━━━━━ Material to process ━━━━━
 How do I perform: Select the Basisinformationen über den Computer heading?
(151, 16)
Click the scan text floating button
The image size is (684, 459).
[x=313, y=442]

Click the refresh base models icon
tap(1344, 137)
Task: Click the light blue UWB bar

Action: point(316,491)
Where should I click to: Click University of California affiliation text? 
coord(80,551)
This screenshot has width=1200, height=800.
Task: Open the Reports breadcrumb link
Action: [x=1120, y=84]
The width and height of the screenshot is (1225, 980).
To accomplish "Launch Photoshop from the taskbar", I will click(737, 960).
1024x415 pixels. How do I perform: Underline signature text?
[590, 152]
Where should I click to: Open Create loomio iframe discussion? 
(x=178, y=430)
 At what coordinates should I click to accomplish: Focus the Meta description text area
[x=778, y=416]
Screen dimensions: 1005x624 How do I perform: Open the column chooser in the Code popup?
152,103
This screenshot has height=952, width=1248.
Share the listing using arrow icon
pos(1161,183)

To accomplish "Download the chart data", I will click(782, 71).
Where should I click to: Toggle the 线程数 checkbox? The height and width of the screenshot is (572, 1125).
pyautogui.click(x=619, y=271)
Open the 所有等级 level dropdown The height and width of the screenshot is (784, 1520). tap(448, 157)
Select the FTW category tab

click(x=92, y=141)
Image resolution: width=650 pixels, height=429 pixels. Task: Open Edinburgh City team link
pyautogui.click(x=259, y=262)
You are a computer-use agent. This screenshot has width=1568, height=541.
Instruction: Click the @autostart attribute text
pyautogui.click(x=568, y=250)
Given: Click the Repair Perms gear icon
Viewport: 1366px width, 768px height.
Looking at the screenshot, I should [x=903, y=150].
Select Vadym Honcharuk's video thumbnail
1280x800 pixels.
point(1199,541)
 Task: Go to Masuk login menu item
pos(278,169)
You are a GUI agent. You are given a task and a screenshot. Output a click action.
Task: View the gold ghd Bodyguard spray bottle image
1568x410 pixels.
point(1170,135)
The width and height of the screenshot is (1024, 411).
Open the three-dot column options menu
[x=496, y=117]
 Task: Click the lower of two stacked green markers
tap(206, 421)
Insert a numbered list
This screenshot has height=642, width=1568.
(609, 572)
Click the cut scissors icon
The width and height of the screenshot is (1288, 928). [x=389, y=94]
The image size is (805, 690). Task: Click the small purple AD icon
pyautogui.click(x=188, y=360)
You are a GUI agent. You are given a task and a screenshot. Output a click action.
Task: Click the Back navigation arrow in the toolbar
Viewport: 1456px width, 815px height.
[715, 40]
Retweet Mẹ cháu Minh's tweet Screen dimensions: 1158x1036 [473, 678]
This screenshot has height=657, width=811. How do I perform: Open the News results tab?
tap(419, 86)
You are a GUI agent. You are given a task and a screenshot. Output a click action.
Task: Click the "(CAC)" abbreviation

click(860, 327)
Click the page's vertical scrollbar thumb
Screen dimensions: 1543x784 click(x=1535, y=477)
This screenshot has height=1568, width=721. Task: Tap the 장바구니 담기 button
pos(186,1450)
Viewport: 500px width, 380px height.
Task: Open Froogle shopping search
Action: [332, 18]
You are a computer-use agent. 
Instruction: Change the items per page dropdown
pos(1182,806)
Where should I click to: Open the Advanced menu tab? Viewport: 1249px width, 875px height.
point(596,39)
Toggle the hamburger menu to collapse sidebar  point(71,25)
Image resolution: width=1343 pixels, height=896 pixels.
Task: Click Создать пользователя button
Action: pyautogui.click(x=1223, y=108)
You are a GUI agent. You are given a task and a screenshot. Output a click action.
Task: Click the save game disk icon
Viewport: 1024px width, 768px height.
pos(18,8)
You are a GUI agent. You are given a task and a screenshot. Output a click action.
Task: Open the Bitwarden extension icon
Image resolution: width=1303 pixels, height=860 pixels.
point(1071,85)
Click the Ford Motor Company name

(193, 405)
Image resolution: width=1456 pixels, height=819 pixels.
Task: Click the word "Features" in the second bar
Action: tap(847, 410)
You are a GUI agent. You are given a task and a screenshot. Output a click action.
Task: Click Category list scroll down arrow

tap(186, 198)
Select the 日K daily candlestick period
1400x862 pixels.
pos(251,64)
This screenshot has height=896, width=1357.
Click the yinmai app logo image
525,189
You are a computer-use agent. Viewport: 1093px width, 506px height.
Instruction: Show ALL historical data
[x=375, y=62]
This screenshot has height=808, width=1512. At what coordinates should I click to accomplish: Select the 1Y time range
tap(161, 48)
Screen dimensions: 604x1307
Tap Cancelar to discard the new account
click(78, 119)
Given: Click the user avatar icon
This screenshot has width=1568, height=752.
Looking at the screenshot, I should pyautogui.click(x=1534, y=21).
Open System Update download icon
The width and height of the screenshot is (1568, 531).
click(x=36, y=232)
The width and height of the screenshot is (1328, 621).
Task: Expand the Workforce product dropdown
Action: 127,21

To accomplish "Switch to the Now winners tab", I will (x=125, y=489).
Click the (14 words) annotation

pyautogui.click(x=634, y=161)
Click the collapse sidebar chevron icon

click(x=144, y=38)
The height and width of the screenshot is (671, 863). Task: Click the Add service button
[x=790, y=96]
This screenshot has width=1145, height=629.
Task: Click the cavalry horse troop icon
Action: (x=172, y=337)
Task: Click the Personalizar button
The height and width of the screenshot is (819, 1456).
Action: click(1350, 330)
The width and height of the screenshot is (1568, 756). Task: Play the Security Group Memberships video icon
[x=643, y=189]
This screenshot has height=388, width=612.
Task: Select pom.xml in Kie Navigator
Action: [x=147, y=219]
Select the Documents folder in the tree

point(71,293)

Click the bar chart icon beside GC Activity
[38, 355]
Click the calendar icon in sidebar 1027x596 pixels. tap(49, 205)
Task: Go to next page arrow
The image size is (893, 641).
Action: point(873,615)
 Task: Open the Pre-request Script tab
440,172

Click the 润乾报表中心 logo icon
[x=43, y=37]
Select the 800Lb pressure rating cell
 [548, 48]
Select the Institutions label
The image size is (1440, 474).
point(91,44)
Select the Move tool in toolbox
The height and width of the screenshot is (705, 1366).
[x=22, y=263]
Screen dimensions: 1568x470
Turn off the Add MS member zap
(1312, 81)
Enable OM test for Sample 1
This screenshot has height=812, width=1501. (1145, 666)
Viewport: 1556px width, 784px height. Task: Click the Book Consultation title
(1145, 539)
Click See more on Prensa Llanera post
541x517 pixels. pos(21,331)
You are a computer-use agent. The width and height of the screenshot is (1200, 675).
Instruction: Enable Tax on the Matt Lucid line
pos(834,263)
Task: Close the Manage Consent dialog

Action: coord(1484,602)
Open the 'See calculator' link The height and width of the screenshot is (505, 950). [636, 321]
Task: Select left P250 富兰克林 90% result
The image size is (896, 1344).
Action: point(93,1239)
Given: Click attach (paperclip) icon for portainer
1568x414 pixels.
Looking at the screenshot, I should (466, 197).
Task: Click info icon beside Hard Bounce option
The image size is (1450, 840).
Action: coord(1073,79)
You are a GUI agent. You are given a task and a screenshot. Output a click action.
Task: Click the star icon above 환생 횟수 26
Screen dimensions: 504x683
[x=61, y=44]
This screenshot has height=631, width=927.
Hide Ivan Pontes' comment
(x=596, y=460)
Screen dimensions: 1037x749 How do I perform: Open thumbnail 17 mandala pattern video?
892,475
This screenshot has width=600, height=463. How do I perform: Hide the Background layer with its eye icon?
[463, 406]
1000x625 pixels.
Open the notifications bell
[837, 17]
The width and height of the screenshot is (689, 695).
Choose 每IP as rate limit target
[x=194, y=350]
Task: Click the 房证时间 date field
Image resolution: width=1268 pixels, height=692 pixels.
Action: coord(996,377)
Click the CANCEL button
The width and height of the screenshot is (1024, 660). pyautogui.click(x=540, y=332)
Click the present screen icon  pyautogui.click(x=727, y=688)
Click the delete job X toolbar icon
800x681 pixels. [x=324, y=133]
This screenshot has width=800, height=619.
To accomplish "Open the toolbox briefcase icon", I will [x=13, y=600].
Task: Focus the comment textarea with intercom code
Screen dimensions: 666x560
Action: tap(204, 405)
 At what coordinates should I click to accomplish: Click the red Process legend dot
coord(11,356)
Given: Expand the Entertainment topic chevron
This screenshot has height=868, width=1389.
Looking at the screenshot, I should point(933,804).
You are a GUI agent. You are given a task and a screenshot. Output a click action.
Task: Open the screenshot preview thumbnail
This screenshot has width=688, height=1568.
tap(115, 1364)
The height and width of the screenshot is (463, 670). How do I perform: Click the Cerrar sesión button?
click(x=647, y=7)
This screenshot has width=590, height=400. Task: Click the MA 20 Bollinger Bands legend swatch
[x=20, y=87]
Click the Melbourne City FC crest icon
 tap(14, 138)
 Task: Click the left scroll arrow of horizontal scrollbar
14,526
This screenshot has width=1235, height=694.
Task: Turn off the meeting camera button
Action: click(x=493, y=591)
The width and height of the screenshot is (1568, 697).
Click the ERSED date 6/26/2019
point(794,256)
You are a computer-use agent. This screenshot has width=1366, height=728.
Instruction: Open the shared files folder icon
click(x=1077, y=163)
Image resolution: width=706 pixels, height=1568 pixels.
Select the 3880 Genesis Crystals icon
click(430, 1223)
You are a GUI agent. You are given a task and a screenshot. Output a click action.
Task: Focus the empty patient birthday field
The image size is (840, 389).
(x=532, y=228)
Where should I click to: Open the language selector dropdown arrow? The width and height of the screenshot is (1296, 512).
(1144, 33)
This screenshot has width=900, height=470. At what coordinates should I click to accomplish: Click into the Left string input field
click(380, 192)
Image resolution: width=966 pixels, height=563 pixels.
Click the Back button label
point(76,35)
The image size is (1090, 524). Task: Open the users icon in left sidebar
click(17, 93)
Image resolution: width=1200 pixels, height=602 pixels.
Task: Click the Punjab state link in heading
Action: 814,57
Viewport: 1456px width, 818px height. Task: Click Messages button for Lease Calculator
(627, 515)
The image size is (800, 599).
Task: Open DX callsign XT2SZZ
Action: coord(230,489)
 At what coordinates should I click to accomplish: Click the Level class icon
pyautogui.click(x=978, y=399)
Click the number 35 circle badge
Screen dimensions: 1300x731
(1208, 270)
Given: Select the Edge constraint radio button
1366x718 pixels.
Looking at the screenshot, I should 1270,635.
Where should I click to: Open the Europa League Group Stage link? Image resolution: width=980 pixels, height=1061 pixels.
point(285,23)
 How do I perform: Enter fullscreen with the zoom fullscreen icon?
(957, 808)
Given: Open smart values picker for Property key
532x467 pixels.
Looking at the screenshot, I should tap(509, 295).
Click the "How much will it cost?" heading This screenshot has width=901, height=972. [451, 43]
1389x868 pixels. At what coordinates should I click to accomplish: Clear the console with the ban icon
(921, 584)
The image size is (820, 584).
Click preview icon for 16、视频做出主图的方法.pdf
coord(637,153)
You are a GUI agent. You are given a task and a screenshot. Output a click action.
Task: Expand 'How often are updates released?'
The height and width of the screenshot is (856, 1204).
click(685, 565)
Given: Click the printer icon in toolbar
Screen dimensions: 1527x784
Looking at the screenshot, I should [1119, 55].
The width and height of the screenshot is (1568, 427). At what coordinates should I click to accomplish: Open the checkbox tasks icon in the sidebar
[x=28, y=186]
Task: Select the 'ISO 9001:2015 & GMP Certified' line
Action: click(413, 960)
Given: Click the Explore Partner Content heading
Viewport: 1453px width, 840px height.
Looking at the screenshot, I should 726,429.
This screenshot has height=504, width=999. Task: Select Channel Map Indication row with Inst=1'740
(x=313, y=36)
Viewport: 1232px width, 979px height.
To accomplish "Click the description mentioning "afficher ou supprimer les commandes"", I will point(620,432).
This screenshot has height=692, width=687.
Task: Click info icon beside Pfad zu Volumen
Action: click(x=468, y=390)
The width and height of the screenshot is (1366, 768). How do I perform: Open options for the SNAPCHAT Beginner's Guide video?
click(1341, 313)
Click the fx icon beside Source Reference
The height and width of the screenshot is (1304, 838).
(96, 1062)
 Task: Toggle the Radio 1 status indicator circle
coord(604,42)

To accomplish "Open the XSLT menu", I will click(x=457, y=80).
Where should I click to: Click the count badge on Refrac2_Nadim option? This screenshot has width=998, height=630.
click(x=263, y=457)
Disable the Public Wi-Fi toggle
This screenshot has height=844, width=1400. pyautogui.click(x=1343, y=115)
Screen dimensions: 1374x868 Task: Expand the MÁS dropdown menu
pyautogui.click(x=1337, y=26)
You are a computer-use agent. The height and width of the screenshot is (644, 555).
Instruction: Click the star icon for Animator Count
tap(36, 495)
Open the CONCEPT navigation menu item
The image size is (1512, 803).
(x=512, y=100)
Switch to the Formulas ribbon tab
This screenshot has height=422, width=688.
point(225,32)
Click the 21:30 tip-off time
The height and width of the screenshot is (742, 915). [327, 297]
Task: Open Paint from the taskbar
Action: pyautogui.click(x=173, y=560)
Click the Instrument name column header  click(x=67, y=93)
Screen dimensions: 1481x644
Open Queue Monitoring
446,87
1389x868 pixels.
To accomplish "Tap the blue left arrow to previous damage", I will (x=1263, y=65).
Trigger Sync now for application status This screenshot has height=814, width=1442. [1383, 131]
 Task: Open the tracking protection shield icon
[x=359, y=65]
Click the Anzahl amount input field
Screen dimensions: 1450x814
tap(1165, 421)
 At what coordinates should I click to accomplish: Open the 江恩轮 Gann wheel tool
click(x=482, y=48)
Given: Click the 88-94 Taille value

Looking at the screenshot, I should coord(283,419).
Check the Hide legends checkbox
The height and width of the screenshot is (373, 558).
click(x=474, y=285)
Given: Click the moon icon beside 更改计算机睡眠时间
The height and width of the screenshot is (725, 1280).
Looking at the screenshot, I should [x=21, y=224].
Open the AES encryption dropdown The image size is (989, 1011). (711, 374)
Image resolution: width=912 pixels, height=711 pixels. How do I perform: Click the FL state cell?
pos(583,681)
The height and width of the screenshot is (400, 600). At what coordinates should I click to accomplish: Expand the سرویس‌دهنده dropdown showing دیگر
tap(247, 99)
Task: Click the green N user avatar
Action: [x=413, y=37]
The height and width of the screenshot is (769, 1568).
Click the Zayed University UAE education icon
━━━━━
> Exercise description:
Find "Select the Documents folder in the tree" in the entries above and copy that whole line exactly, then each line after it through the line that contains "Task: Click info icon beside Hard".

> Answer to this problem:
Select the Documents folder in the tree

point(71,293)

Click the bar chart icon beside GC Activity
[38, 355]
Click the calendar icon in sidebar 1027x596 pixels. tap(49, 205)
Task: Go to next page arrow
The image size is (893, 641).
Action: point(873,615)
 Task: Open the Pre-request Script tab
440,172

Click the 润乾报表中心 logo icon
[x=43, y=37]
Select the 800Lb pressure rating cell
 [548, 48]
Select the Institutions label
The image size is (1440, 474).
point(91,44)
Select the Move tool in toolbox
The height and width of the screenshot is (705, 1366).
[x=22, y=263]
Screen dimensions: 1568x470
Turn off the Add MS member zap
(1312, 81)
Enable OM test for Sample 1
This screenshot has height=812, width=1501. (1145, 666)
Viewport: 1556px width, 784px height. Task: Click the Book Consultation title
(1145, 539)
Click See more on Prensa Llanera post
541x517 pixels. pos(21,331)
You are a computer-use agent. The width and height of the screenshot is (1200, 675).
Instruction: Enable Tax on the Matt Lucid line
pos(834,263)
Task: Close the Manage Consent dialog

Action: coord(1484,602)
Open the 'See calculator' link The height and width of the screenshot is (505, 950). [636, 321]
Task: Select left P250 富兰克林 90% result
The image size is (896, 1344).
Action: point(93,1239)
Given: Click attach (paperclip) icon for portainer
1568x414 pixels.
Looking at the screenshot, I should (466, 197).
Task: Click info icon beside Hard Bounce option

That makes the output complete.